YOUR OBJECTIVE: Transcribe every one of the items below word for word.

TASK DATA section start

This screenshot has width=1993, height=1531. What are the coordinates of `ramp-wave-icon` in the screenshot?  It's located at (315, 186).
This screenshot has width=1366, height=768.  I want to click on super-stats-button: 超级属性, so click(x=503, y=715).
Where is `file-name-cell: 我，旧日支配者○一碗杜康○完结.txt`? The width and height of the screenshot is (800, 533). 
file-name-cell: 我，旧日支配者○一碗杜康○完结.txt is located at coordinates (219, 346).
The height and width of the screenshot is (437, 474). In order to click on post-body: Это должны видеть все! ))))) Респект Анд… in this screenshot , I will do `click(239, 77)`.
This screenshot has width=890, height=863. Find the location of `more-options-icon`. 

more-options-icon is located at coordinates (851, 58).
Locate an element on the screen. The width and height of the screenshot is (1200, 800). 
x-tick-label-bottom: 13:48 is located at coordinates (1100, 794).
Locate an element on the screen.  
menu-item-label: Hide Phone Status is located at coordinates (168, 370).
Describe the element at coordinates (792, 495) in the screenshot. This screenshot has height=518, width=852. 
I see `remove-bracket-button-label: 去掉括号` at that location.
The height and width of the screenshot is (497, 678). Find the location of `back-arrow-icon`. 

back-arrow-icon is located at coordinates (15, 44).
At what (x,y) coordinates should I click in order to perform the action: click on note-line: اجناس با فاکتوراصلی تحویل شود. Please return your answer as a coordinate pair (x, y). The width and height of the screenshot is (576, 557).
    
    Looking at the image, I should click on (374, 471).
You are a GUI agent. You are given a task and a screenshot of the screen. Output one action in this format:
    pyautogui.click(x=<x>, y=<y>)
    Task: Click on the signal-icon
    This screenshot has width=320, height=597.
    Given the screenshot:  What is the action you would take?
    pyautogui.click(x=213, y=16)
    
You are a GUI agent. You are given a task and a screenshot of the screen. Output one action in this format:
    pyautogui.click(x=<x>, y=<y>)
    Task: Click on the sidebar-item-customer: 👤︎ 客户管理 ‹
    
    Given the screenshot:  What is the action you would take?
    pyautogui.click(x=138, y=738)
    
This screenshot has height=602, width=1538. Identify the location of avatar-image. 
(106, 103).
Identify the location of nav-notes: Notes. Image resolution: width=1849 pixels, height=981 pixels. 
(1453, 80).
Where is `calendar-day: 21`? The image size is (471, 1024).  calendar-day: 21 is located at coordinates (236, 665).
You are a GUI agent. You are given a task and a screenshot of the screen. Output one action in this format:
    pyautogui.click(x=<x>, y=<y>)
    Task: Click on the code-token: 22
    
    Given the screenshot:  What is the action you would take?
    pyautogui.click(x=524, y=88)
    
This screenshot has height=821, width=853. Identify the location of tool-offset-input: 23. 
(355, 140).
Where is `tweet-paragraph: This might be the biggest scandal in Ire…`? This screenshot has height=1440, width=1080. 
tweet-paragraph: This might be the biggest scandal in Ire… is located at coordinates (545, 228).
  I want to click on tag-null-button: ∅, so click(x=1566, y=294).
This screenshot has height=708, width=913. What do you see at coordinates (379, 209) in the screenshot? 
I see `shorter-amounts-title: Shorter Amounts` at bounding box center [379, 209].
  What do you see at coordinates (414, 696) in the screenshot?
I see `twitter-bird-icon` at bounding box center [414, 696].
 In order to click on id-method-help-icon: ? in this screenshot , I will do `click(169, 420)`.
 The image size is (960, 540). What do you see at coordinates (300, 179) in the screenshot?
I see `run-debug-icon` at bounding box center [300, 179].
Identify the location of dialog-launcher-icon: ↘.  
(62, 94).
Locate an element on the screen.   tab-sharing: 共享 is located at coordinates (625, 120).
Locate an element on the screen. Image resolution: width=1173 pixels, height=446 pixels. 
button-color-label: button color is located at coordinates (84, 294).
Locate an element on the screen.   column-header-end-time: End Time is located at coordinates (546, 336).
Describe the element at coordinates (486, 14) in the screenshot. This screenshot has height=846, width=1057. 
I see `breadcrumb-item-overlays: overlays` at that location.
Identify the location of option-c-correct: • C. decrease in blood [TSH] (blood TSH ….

TASK DATA section end

ANSWER TO THE EXERCISE:
This screenshot has width=1993, height=1531. What are the coordinates of `ramp-wave-icon` in the screenshot?  It's located at (315, 186).
This screenshot has width=1366, height=768.  I want to click on super-stats-button: 超级属性, so click(x=503, y=715).
Where is `file-name-cell: 我，旧日支配者○一碗杜康○完结.txt`? The width and height of the screenshot is (800, 533). 
file-name-cell: 我，旧日支配者○一碗杜康○完结.txt is located at coordinates (219, 346).
The height and width of the screenshot is (437, 474). In order to click on post-body: Это должны видеть все! ))))) Респект Анд… in this screenshot , I will do `click(239, 77)`.
This screenshot has width=890, height=863. Find the location of `more-options-icon`. 

more-options-icon is located at coordinates (851, 58).
Locate an element on the screen. The width and height of the screenshot is (1200, 800). 
x-tick-label-bottom: 13:48 is located at coordinates (1100, 794).
Locate an element on the screen.  
menu-item-label: Hide Phone Status is located at coordinates (168, 370).
Describe the element at coordinates (792, 495) in the screenshot. This screenshot has height=518, width=852. 
I see `remove-bracket-button-label: 去掉括号` at that location.
The height and width of the screenshot is (497, 678). Find the location of `back-arrow-icon`. 

back-arrow-icon is located at coordinates (15, 44).
At what (x,y) coordinates should I click in order to perform the action: click on note-line: اجناس با فاکتوراصلی تحویل شود. Please return your answer as a coordinate pair (x, y). The width and height of the screenshot is (576, 557).
    
    Looking at the image, I should click on (374, 471).
You are a GUI agent. You are given a task and a screenshot of the screen. Output one action in this format:
    pyautogui.click(x=<x>, y=<y>)
    Task: Click on the signal-icon
    This screenshot has width=320, height=597.
    Given the screenshot:  What is the action you would take?
    pyautogui.click(x=213, y=16)
    
You are a GUI agent. You are given a task and a screenshot of the screen. Output one action in this format:
    pyautogui.click(x=<x>, y=<y>)
    Task: Click on the sidebar-item-customer: 👤︎ 客户管理 ‹
    
    Given the screenshot:  What is the action you would take?
    pyautogui.click(x=138, y=738)
    
This screenshot has height=602, width=1538. Identify the location of avatar-image. 
(106, 103).
Identify the location of nav-notes: Notes. Image resolution: width=1849 pixels, height=981 pixels. 
(1453, 80).
Where is `calendar-day: 21`? The image size is (471, 1024).  calendar-day: 21 is located at coordinates (236, 665).
You are a GUI agent. You are given a task and a screenshot of the screen. Output one action in this format:
    pyautogui.click(x=<x>, y=<y>)
    Task: Click on the code-token: 22
    
    Given the screenshot:  What is the action you would take?
    pyautogui.click(x=524, y=88)
    
This screenshot has height=821, width=853. Identify the location of tool-offset-input: 23. 
(355, 140).
Where is `tweet-paragraph: This might be the biggest scandal in Ire…`? This screenshot has height=1440, width=1080. 
tweet-paragraph: This might be the biggest scandal in Ire… is located at coordinates (545, 228).
  I want to click on tag-null-button: ∅, so click(x=1566, y=294).
This screenshot has height=708, width=913. What do you see at coordinates (379, 209) in the screenshot? 
I see `shorter-amounts-title: Shorter Amounts` at bounding box center [379, 209].
  What do you see at coordinates (414, 696) in the screenshot?
I see `twitter-bird-icon` at bounding box center [414, 696].
 In order to click on id-method-help-icon: ? in this screenshot , I will do `click(169, 420)`.
 The image size is (960, 540). What do you see at coordinates (300, 179) in the screenshot?
I see `run-debug-icon` at bounding box center [300, 179].
Identify the location of dialog-launcher-icon: ↘.  
(62, 94).
Locate an element on the screen.   tab-sharing: 共享 is located at coordinates (625, 120).
Locate an element on the screen. Image resolution: width=1173 pixels, height=446 pixels. 
button-color-label: button color is located at coordinates (84, 294).
Locate an element on the screen.   column-header-end-time: End Time is located at coordinates (546, 336).
Describe the element at coordinates (486, 14) in the screenshot. This screenshot has height=846, width=1057. 
I see `breadcrumb-item-overlays: overlays` at that location.
Identify the location of option-c-correct: • C. decrease in blood [TSH] (blood TSH ….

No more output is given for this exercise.